Source data Block Start

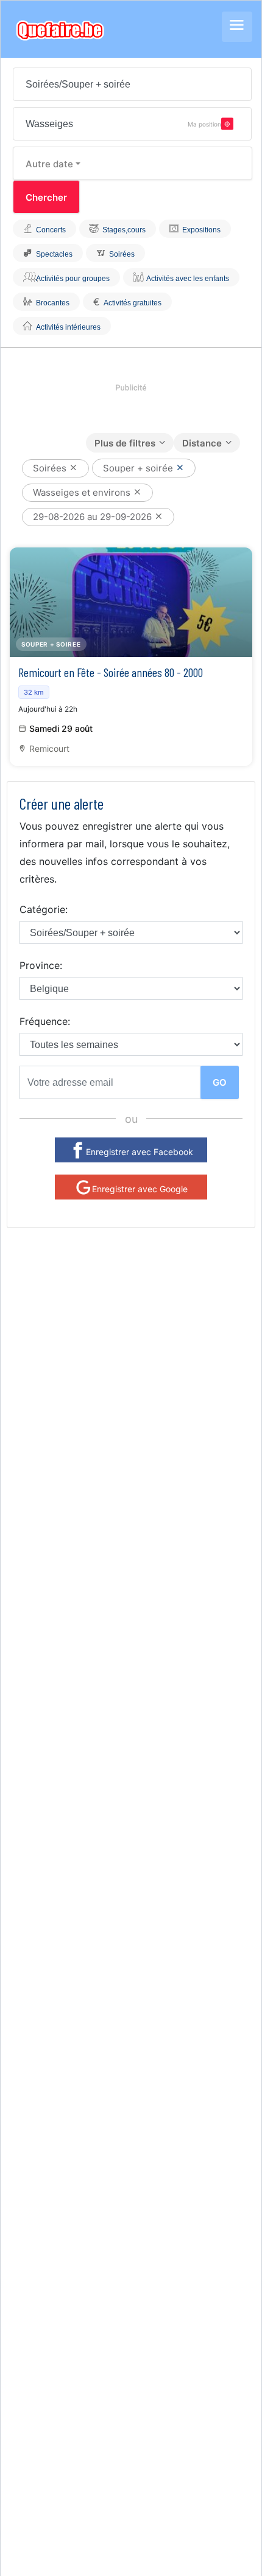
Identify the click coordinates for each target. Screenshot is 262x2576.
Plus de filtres (124, 443)
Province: (40, 965)
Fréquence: (44, 1021)
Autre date (49, 164)
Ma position (204, 123)
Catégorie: (43, 909)
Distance (202, 443)
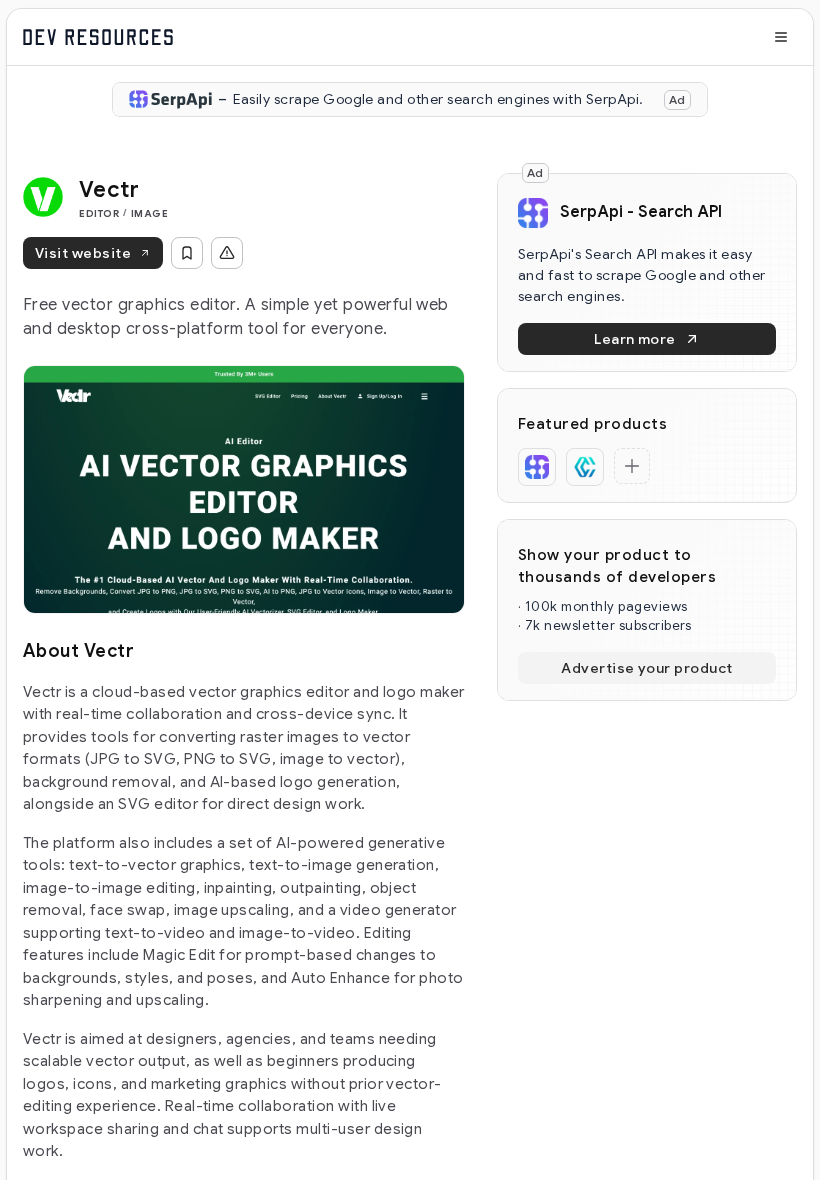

Source data Block End

Your objective – The answer must be an exact copy of the lines from the one containing "Plus de filtres (124, 443)" through the last line of the records, and nothing else. Pictures do not belong in it.

Answer to the exercise –
Plus de filtres (124, 443)
Province: (40, 965)
Fréquence: (44, 1021)
Autre date (49, 164)
Ma position (204, 123)
Catégorie: (43, 909)
Distance (202, 443)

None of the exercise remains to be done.